Direction
Please set down every one of the items below, line for line, with no changes.

Rows on where targets appear:

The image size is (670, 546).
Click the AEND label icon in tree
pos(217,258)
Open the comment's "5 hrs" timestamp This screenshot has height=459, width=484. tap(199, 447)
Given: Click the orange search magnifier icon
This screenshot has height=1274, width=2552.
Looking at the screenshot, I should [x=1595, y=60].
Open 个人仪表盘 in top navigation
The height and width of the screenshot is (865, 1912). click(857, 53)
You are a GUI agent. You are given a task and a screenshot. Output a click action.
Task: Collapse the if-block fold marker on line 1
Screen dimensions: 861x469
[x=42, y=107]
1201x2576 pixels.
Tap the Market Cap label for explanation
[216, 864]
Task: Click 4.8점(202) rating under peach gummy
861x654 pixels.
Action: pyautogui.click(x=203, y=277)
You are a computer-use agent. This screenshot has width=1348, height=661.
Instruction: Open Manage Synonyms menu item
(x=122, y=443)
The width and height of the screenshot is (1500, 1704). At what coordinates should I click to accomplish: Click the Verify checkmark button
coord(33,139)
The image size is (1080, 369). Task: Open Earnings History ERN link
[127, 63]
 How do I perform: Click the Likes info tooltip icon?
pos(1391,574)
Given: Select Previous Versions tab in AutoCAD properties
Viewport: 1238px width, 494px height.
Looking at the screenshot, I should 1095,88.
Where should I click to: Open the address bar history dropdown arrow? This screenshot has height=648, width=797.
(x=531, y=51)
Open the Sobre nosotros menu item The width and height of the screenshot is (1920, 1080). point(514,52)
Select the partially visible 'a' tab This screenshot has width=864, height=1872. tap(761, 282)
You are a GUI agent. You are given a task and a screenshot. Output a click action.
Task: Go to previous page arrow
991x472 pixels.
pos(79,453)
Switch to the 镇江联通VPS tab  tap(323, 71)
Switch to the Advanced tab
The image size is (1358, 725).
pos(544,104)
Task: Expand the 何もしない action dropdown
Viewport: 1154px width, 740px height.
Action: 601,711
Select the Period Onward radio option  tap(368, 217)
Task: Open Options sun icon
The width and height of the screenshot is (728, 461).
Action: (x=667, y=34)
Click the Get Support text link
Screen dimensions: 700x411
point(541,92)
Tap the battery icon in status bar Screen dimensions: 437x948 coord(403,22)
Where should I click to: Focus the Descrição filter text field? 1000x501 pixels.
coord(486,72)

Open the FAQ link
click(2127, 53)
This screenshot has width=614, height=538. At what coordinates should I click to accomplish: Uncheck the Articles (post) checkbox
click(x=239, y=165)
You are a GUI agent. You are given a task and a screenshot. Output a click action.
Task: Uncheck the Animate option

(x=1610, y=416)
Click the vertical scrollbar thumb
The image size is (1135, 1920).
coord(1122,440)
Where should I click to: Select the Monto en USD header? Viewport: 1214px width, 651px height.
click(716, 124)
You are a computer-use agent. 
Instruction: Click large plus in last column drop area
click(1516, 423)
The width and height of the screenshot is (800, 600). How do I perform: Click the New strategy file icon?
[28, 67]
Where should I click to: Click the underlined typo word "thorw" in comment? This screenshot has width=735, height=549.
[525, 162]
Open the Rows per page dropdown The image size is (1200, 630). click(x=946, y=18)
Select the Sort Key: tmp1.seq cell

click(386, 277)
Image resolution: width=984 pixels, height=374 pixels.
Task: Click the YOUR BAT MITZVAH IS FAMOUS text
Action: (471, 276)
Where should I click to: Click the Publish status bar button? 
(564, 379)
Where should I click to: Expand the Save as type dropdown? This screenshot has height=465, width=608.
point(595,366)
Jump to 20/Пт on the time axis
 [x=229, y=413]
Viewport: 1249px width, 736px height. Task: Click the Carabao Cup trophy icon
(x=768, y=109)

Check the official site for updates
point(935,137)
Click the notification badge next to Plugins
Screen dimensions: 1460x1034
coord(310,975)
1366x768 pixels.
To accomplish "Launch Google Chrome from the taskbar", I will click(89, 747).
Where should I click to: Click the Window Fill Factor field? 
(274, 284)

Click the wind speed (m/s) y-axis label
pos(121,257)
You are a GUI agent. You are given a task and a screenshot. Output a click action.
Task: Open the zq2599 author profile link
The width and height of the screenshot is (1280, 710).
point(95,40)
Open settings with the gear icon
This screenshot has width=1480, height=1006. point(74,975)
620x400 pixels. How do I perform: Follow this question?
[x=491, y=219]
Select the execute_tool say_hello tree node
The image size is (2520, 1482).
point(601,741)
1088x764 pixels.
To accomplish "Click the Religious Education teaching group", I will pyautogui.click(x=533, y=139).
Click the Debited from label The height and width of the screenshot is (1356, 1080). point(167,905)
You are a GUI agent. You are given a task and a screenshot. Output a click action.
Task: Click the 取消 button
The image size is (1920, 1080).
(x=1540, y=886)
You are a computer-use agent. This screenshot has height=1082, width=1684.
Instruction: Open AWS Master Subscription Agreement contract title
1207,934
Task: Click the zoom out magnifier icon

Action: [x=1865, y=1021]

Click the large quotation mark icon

Exercise result
The image size is (670, 546).
Click the AEND label icon in tree
pos(217,258)
Open the comment's "5 hrs" timestamp This screenshot has height=459, width=484. tap(199, 447)
Given: Click the orange search magnifier icon
This screenshot has height=1274, width=2552.
Looking at the screenshot, I should [x=1595, y=60].
Open 个人仪表盘 in top navigation
The height and width of the screenshot is (865, 1912). click(857, 53)
You are a GUI agent. You are given a task and a screenshot. Output a click action.
Task: Collapse the if-block fold marker on line 1
Screen dimensions: 861x469
[x=42, y=107]
1201x2576 pixels.
Tap the Market Cap label for explanation
[216, 864]
Task: Click 4.8점(202) rating under peach gummy
861x654 pixels.
Action: pyautogui.click(x=203, y=277)
You are a computer-use agent. This screenshot has width=1348, height=661.
Instruction: Open Manage Synonyms menu item
(x=122, y=443)
The width and height of the screenshot is (1500, 1704). At what coordinates should I click to accomplish: Click the Verify checkmark button
coord(33,139)
The image size is (1080, 369). Task: Open Earnings History ERN link
[127, 63]
 How do I perform: Click the Likes info tooltip icon?
pos(1391,574)
Given: Select Previous Versions tab in AutoCAD properties
Viewport: 1238px width, 494px height.
Looking at the screenshot, I should 1095,88.
Where should I click to: Open the address bar history dropdown arrow? This screenshot has height=648, width=797.
(x=531, y=51)
Open the Sobre nosotros menu item The width and height of the screenshot is (1920, 1080). point(514,52)
Select the partially visible 'a' tab This screenshot has width=864, height=1872. tap(761, 282)
You are a GUI agent. You are given a task and a screenshot. Output a click action.
Task: Go to previous page arrow
991x472 pixels.
pos(79,453)
Switch to the 镇江联通VPS tab  tap(323, 71)
Switch to the Advanced tab
The image size is (1358, 725).
pos(544,104)
Task: Expand the 何もしない action dropdown
Viewport: 1154px width, 740px height.
Action: 601,711
Select the Period Onward radio option  tap(368, 217)
Task: Open Options sun icon
The width and height of the screenshot is (728, 461).
Action: (x=667, y=34)
Click the Get Support text link
Screen dimensions: 700x411
point(541,92)
Tap the battery icon in status bar Screen dimensions: 437x948 coord(403,22)
Where should I click to: Focus the Descrição filter text field? 1000x501 pixels.
coord(486,72)

Open the FAQ link
click(2127, 53)
This screenshot has width=614, height=538. At what coordinates should I click to accomplish: Uncheck the Articles (post) checkbox
click(x=239, y=165)
You are a GUI agent. You are given a task and a screenshot. Output a click action.
Task: Uncheck the Animate option

(x=1610, y=416)
Click the vertical scrollbar thumb
The image size is (1135, 1920).
coord(1122,440)
Where should I click to: Select the Monto en USD header? Viewport: 1214px width, 651px height.
click(716, 124)
You are a computer-use agent. 
Instruction: Click large plus in last column drop area
click(1516, 423)
The width and height of the screenshot is (800, 600). How do I perform: Click the New strategy file icon?
[28, 67]
Where should I click to: Click the underlined typo word "thorw" in comment? This screenshot has width=735, height=549.
[525, 162]
Open the Rows per page dropdown The image size is (1200, 630). click(x=946, y=18)
Select the Sort Key: tmp1.seq cell

click(386, 277)
Image resolution: width=984 pixels, height=374 pixels.
Task: Click the YOUR BAT MITZVAH IS FAMOUS text
Action: (471, 276)
Where should I click to: Click the Publish status bar button? 
(564, 379)
Where should I click to: Expand the Save as type dropdown? This screenshot has height=465, width=608.
point(595,366)
Jump to 20/Пт on the time axis
 [x=229, y=413]
Viewport: 1249px width, 736px height. Task: Click the Carabao Cup trophy icon
(x=768, y=109)

Check the official site for updates
point(935,137)
Click the notification badge next to Plugins
Screen dimensions: 1460x1034
coord(310,975)
1366x768 pixels.
To accomplish "Launch Google Chrome from the taskbar", I will click(89, 747).
Where should I click to: Click the Window Fill Factor field? 
(274, 284)

Click the wind speed (m/s) y-axis label
pos(121,257)
You are a GUI agent. You are given a task and a screenshot. Output a click action.
Task: Open the zq2599 author profile link
The width and height of the screenshot is (1280, 710).
point(95,40)
Open settings with the gear icon
This screenshot has width=1480, height=1006. point(74,975)
620x400 pixels. How do I perform: Follow this question?
[x=491, y=219]
Select the execute_tool say_hello tree node
The image size is (2520, 1482).
point(601,741)
1088x764 pixels.
To accomplish "Click the Religious Education teaching group", I will pyautogui.click(x=533, y=139).
Click the Debited from label The height and width of the screenshot is (1356, 1080). point(167,905)
You are a GUI agent. You are given a task and a screenshot. Output a click action.
Task: Click the 取消 button
The image size is (1920, 1080).
(x=1540, y=886)
You are a computer-use agent. This screenshot has height=1082, width=1684.
Instruction: Open AWS Master Subscription Agreement contract title
1207,934
Task: Click the zoom out magnifier icon

Action: [x=1865, y=1021]

Click the large quotation mark icon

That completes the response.